[Python-3000] Iterators for dict keys, values, and items == annoying :)
Adam DePrince
adam.deprince at gmail.com
Wed Mar 29 17:37:37 CEST 2006
On Wed, 2006-03-29 at 14:53 +1200, Greg Ewing wrote:
> Adam DePrince wrote:
>
> > The following interface names are abbreviations for the following
> > permutations of the above.
> >
> > * Collection View( SetView + Multiview )
> > * ListView: (SetView + MultiView + OrderedView)
> > * OrderedSetView (SetView + OrderedView )
> > * MapView( SetView + MappingView )
> > * OrderedMapView( SetView + MappingView + OrderedView )
> > * MultiMapView( SetView + MultiView + MappingView )
> > * OrderedMultiMapView( SetView + CollectionView + MappingView + OrderedView )
>
> Nooooo....
>
> This is massive over-design.
>
> Python is NOT Java!
I couldn't agree more. My goal is *not* to introduce a weighty set of
abstractions into the Python interpreter.
I should worded this better. What I'm proposing is multiple
inheritance, mix-in classes to a basic SetView so that we can
accommodate all of the permutations of views we are likely to
encounter.
What I am *not* proposing is that we copy the Java specification into
Python. What I am proposing is that when we decide exactly which
methods will be required for each flavor of view.
This is almost more about mental bookkeeping than it is about the Python
implementation.
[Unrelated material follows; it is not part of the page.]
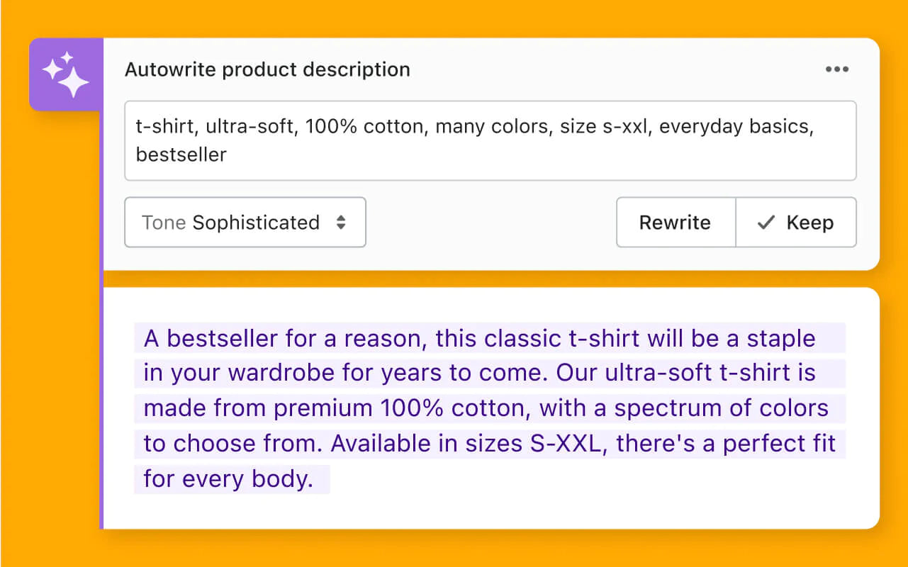The width and height of the screenshot is (908, 567).
Task: Open the three-dot more options menu
Action: point(837,69)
From an implementation standpoint, how heavy will it
be? Well, maybe:
SetView implements:
.__contains__
.add
.discard
.__len__
A MultiView mixin might might add
.howmany
An OrderedView mixin might add
.__getitem__
.__setitem__
A Mapping mixin might add
.get
.set
The idea here is really to document "what it means to" offer a
particular view. The only thing heavy about it is the multiple
inheritance.
Lets not confuse heavy abstraction surrounding the motivation for a
heavy end product. IMHO P3K is a good time to sit back and ask
ourselves what we mean as opposed to what we do. Part of what I'm
calling for here in this PEP is to see .values for what it really is, a
collection. Noting here stops or makes it difficult to continue to
say:
for i in dict.items():
process( i )
But because the identity of .items as a collection remains at the fore
front of our mind, we are less likely to hobble ourselves as we did
before with the iter variants of keys/values/items.
I'm all for use cases, but keep in mind that python use cases are
motivated by the capabilities of older version of python, so they will
naturally be biased towards older ways of working.
By allowing dict.keys() to announce "I'm a SetView" we open up all sorts
of possibilities, such as direct interaction with our set type.
>>> a = set( "abcdef" )
set(['a', 'c', 'b', 'e', 'd', 'f'])
>>> d = dict( a=1 )
>>> a-d.keys()
Traceback (most recent call last):
File "<stdin>", line 1, in ?
TypeError: unsupported operand type(s) for -: 'set' and 'list'
Consider that having d.keys be able to assert that 'I'm a set.view'
would allow the above to work with any object that understood the view.
I don't expect the set type to have special case code for lists and
iters, but it is reasonable that a set object would be able to
accommodate a set view, and the above would work.
You don't see it as a common use case right now because the proper way
of saying it today isn't particularly efficient, there is no way to say
it without either making a full copy of the keys
>>> a-set( d.iterkeys() )
set(['c', 'b', 'e', 'd', 'f'])
>>>
or building a loop. Ergo, the for-loop becomes the common use case.
Besides, common use cases are too often about what benchmarks the
fastest anyway :-)
My allowing for a closer conceptual match, and more abstract types, we
increase the number of opportunities for duck typing to "just work."
If we had a SetView interface, everybody that implemented that interface
would "just work" in the above example.